(Beginning of Source material)
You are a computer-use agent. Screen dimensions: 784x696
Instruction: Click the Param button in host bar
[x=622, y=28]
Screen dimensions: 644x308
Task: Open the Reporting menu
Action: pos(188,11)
(End of Source material)
▶ [Problem requirements]:
Retype all the records, matching them exactly.

▶ [Output for this task]:
You are a computer-use agent. Screen dimensions: 784x696
Instruction: Click the Param button in host bar
[x=622, y=28]
Screen dimensions: 644x308
Task: Open the Reporting menu
Action: pos(188,11)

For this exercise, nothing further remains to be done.